Methodology and Analysis
First Round of Analysis
The methodology I employ is by looking for relationships between the three elements that I’ve highlighted above; The first round of analysis I do is by ranking and dividing the school districts’ “Language Speaking Abilities” data into four quartiles (labeled A, B, C, and D). This ranking is weighted, meaning that the first quartile will represent the districts with the highest ratio of bilingual students in the state, and the fourth quartile will represent the districts with the highest ratio of monolingual students. I use all four quartiles to conduct my next round of analysis.
Second Round of Analysis
The second round of analysis involves dividing the data once more, but this time it is based on some conglomeration of the data under the “Family Income and School District Wealth”. The second round aims to evaluate the degree to which financial wellbeing may be playing into the academic performance of students. At this point, I evaluate my findings to see if they follow a reasonable criteria: for instance, I would expect that school districts in counties around major metropolitan areas such as Houston, Dallas, El Paso, San Antonio, Austin, and Fort Worth would have a higher number of net revenue – therfore, I divide the total revenue for each quartile by the total number of students and English Learners in that quartile to get a "Net Revenue/English Learner". I realize later on that the Texas Education Agency has publically available data on this – more specifically, it has public data on % of School Revenue that goes into ESL/Bilingual Programs and the total school investment/Pupil in that school – I compared publically available data to my own findings, and found that there were negligeble differences between the two end results, which enforced my confidence in my findings. This encouraged me to be more original with my findings so I shifted my methodology: I decided to group the school districts by % English Learners in that school, and then conglomerate the total % of English Learners in a school to encompass the total % of English Learners in that district and in that county. Essentially, I broadened my calculation range to encompass the entire state as a whole rather than focusing on individual school districts alone; however, I still used a school district's specific financial data to create groupings within the entire state so that I could compare how school districts with similar levels of school funding in the entire state compare to one another.

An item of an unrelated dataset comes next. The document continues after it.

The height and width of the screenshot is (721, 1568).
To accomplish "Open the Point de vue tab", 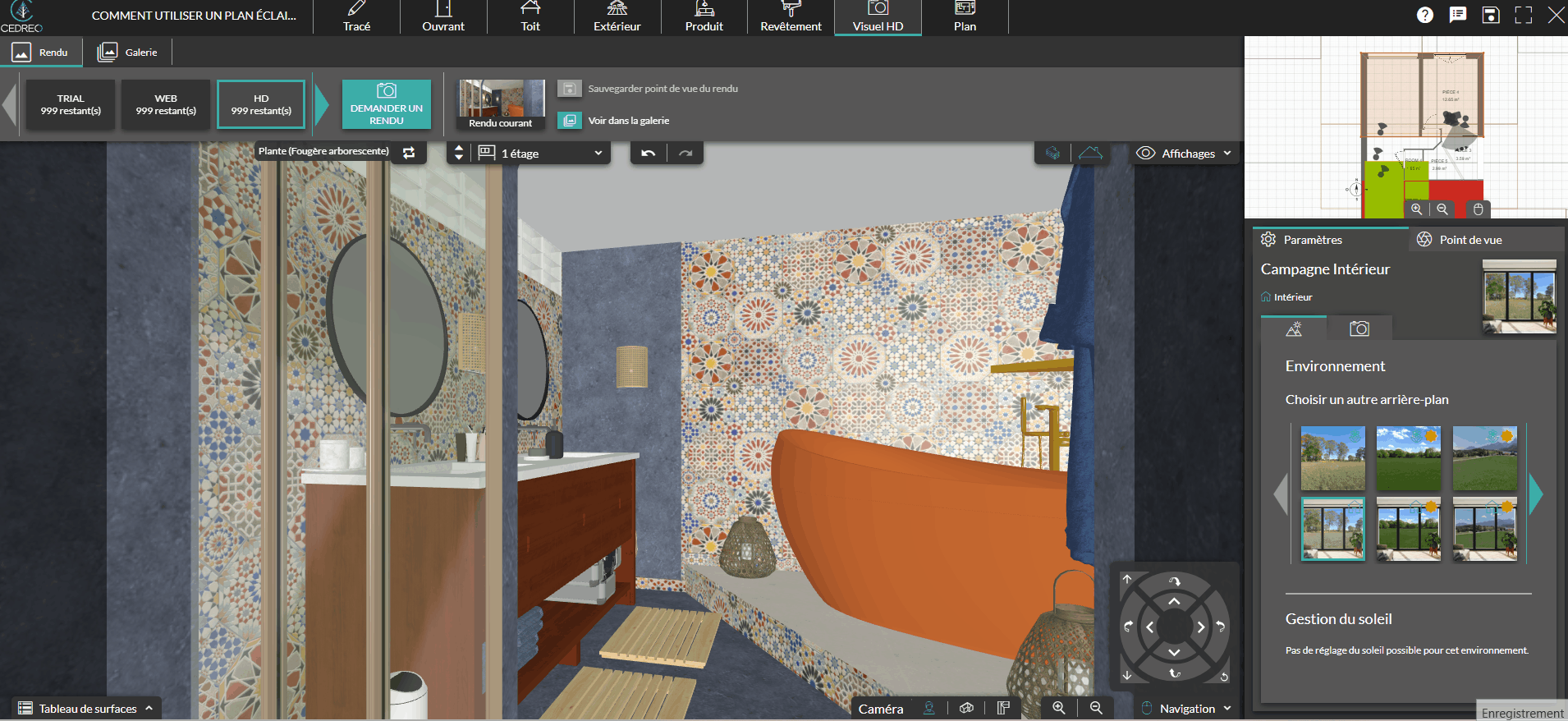I will pyautogui.click(x=1469, y=240).
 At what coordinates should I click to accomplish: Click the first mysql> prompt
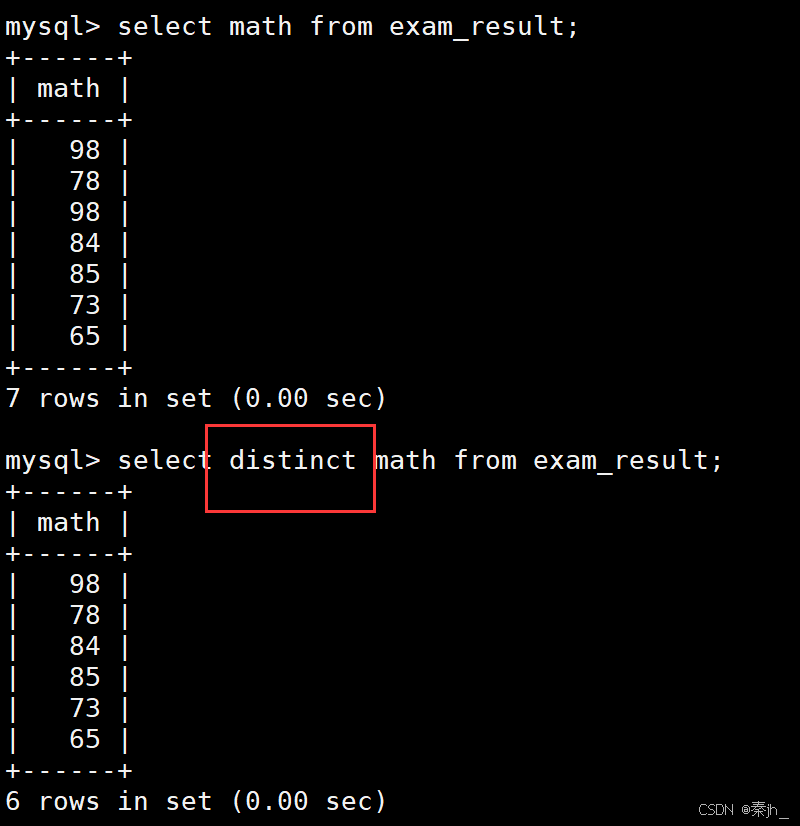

As previously mentioned, this step is generally ignored in current academia, and is a huge proponent of language learning and academic success. Many researchers either 1) look at how investing more into school systems affects academic performance on standardized exams, or 2) only look at how English speakers – regardless of financial wellbeing – perform on standardized exams. This approach can be problematic because the current state of school funding in Texas is one which rewards already excelling schools by giving them more money, whereas unsuccessful schools do not receive more money to improve their programs. This creates a constantly recurring cycle which harms schools with higher percentages of English Learners who don't perform as well on standardized exams. Therefore, it is important to include as much data points as possible to best represent the financial wellbeing of the students in each of the districts.
Third Round of Analysis
Finally, the third round of analysis involves individually dividing the groups of data from the previous round based on a combination of data under the “Academic Performance” element. This is to evaluate how the districts with the highest number of bilinguals compare in academic performance to the districts with the highest number of monolinguals. I initially divided the schools into groupings of four, but I later realized that this created categories that were far too large to extract any meaninful information; additionally, divying up my data by four (25%) created an issue: the majority of schools were in the 25%-75% EL range, with only a few school districts falling in to the >75% range. Instead, I decided to divy up my data based on increments of 5%, which showed up me how schools with additional 5% English Learners performed on the STAAR, the SAT, and the ACT.
The file below shows my initial draft of approaching the data – as highlighted above, it was flawed for a variety of reasons; one of the biggest flaws was that creating 64 groups of students meant that some groups had overwhelmingly large sample sizes and others were far too small. Therefore, I chose to incrementalize my English Learners % data in groups of 5%, up until the 65% range, where the sample size was getting exceedingly too small, so I grouped all school districts with more than 65% EL into one category.